Nehmen wir mal an, das stimme so. Es beginnt mit dem zweiten Verhandlungstag. Mich interessiert Deine Meinung zum Verhalten der Polizei. Nochmal zusammengefasst.
Beobachtung:
...Sehr interessant an diesem Tag war auch, dass ein Zeuge auf Vorhalt seiner polizeilichen Aussage sagte: „Das habe ich so nicht gesagt!“ Es handelte sich um eine definitive Festlegung zur Wiedergabe einer Aussage, die der Beschuldigte ihm gegenüber getroffen haben soll. Am Ende zeigte sich, dass der Zeuge den Sachverhalt so annahm, es aber nie wirklich zu dem im Vernehmungsprotokoll angegebenen Aussagen kam, jedoch die Vernehmungsbeamten dies gerne aufnehmen wollten. Der Vorsitzende Wagner zeigte sich darüber sehr verwundert. Er fragte auch mehrfach beim Staatsanwalt nach, was man hier eigentlich mache.

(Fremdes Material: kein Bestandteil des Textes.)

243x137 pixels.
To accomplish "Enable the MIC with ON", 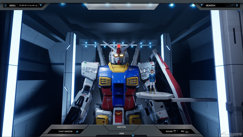I will click(x=187, y=131).
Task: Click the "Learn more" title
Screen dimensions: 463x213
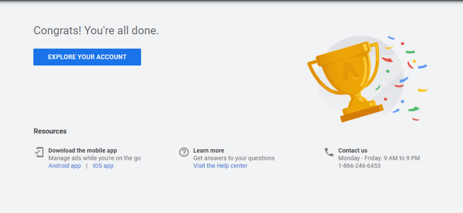Action: click(208, 150)
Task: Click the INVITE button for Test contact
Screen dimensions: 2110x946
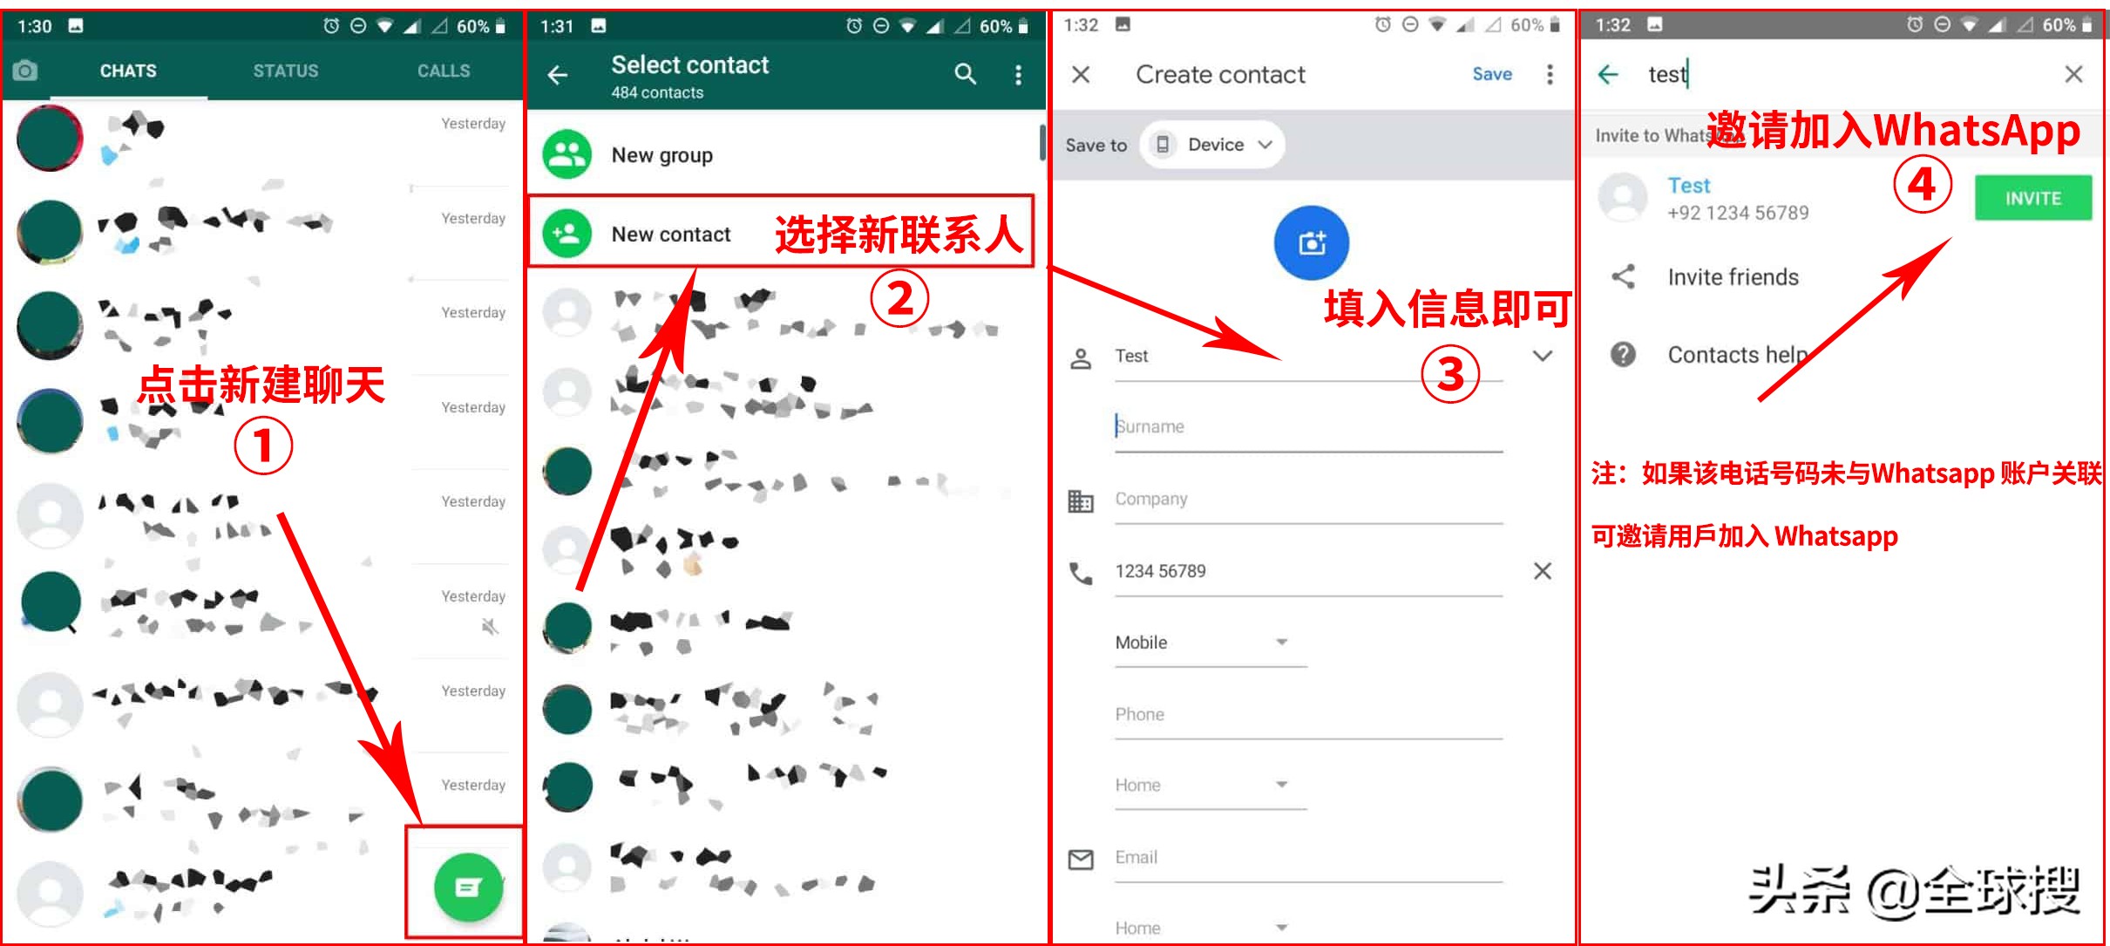Action: click(2033, 198)
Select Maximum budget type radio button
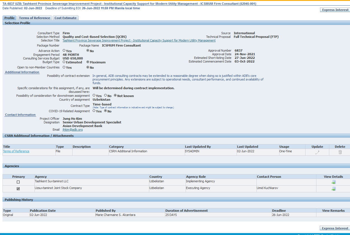The height and width of the screenshot is (235, 350). pos(88,62)
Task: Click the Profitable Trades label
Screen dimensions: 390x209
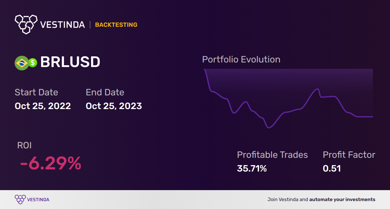Action: tap(272, 155)
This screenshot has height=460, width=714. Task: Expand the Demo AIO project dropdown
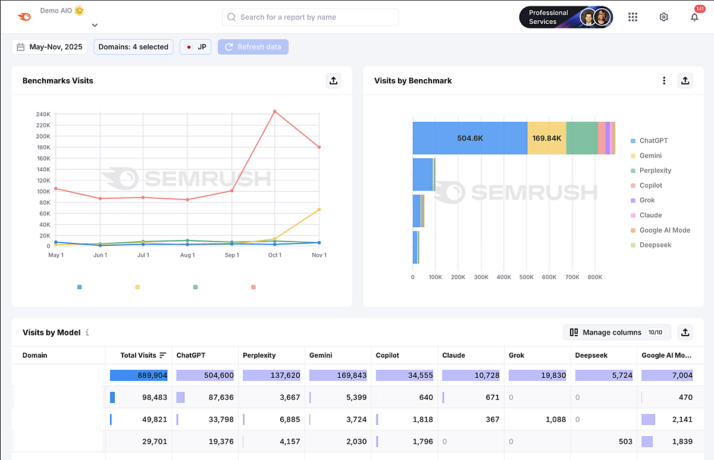95,25
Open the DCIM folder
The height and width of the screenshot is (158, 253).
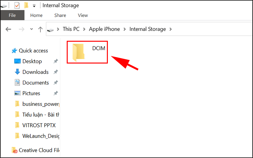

...Das finde ich auch interessant und das hätte ich mich auch gefragt. War da jemand etwas übereifrig? Wurde jemandem etwas in den Mund gelegt? Sieht irgendwie so aus.
Dass Zeugen mitunter Aussagen ändern, dazu hast Du Dich schon ausführlich geäußert.
Der oben angesprochene Sachverhalt stellt sich mir so dar:
Der Zeuge hat sich in der Vergangenheit mit dem Angeklagten unterhalten. Dabei schloss der Zeuge aus den Äußerungen der Angeklagten etwas, was der aber wörtlich nicht gesagt hat. Das gab der Zeuge auch so bei der Vernehmung an. Die Vernehmungsbeamten hätten nun aber gerne gehabt, dass der Angeklagte gesagt haben soll, was der Zeuge nur schloss.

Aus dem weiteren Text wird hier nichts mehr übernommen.